Pastor Phil McCutchen

My diagnosis doesn’t define God.

Habakkuk 3:17  Though the fig tree does not bud and there are no grapes on the vines, though the olive crop fails and the fields produce no food, though there are no sheep in the pen and no cattle in the stalls,  yet I will rejoice in the LORD, I will be joyful in God my Savior. 

For those of you who were in church yesterday, I am revisiting an aside point that I made in the service and that was how good reports and answered prayer do not prove the goodness of God.  I say that because if something good happening means God is good then a negative turn of events automatically means he is not.

I talked about this yesterday in the context of telling my congregation that the doctors have confirmed that I have a “biologic recurrence” of prostate cancer.  I had a prostatectomy two years ago and thought my decisive action meant I could head off radiation and other therapies that frequently go along with the long term recovery of prostate cancer.  However I have gotten a lot of good news recently like, a clean bone scan and a positive prognosis from my oncologist.   It’s been a bit of an emotional roller coaster waiting on test results.  Of course I’m always praying that every scan comes back clean and every blood test comes back with low numbers.

Now don’t get me wrong, I still believe God heals.  I just spent the morning with a man who’s inoperable cancer disappeared two years ago after attending a healing service conducted by a Rwandan Catholic priest.   Also you can believe that when my bone scan came back clean the other day, I raised my hands and praised God for answered prayer, but I didn’t say, “my bone scan is clean, God is so good.” My medical diagnosis and prognosis doesn’t define the reality or the nature of God.

**PROBLEM 1:** In the reflection, why do good reports and answered prayer not prove the goodness of God?
**PROBLEM 2:** Extract from the reflection the part that opens with the words containing "My diagnosis doesn’t" and closes with "means he is not.".

**INPUT DATA:**
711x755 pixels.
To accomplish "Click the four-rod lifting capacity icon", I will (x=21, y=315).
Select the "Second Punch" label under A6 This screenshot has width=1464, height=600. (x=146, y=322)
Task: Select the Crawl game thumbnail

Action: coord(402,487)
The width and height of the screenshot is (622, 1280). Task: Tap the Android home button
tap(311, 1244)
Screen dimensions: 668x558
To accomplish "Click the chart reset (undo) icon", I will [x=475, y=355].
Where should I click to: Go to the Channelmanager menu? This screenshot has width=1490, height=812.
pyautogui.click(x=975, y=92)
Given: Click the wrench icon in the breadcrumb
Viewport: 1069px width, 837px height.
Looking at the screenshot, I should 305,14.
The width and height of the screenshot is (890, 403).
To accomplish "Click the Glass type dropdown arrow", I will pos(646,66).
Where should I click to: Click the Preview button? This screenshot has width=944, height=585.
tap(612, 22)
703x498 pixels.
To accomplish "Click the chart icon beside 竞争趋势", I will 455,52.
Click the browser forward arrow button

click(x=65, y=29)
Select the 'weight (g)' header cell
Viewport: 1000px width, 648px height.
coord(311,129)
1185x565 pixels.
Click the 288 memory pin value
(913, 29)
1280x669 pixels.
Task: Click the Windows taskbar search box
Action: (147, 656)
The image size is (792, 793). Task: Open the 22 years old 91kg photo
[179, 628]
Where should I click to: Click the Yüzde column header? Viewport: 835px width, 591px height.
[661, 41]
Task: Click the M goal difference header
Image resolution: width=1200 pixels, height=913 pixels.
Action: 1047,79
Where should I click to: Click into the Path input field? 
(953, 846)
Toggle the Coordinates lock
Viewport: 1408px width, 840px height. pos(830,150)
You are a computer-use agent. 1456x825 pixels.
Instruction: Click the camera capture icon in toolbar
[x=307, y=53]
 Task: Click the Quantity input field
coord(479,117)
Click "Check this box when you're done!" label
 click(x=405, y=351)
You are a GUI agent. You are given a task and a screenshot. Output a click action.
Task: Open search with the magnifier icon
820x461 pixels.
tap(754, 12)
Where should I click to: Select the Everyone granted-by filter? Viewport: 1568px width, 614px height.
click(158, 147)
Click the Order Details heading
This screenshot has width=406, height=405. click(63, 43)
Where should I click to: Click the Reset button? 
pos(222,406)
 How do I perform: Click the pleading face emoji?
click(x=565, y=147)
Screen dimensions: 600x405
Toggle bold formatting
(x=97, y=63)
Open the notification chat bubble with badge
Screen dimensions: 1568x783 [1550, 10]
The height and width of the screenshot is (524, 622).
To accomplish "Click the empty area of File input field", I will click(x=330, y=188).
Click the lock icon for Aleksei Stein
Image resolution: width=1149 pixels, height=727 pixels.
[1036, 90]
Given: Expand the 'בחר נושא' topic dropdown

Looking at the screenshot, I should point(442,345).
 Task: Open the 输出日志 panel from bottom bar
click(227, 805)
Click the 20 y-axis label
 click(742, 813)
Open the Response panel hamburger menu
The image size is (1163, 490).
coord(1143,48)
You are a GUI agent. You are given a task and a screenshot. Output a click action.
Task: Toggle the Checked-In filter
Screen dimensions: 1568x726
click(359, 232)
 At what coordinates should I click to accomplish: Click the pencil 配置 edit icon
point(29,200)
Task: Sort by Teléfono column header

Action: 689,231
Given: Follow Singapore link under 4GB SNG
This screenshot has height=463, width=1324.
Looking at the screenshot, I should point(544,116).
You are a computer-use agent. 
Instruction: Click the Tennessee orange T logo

**ANSWER 1:** If something good happening meant God is good, then a negative turn of events would automatically mean God is not good.

**ANSWER 2:**
My diagnosis doesn’t define God.

Habakkuk 3:17  Though the fig tree does not bud and there are no grapes on the vines, though the olive crop fails and the fields produce no food, though there are no sheep in the pen and no cattle in the stalls,  yet I will rejoice in the LORD, I will be joyful in God my Savior. 

For those of you who were in church yesterday, I am revisiting an aside point that I made in the service and that was how good reports and answered prayer do not prove the goodness of God.  I say that because if something good happening means God is good then a negative turn of events automatically means he is not.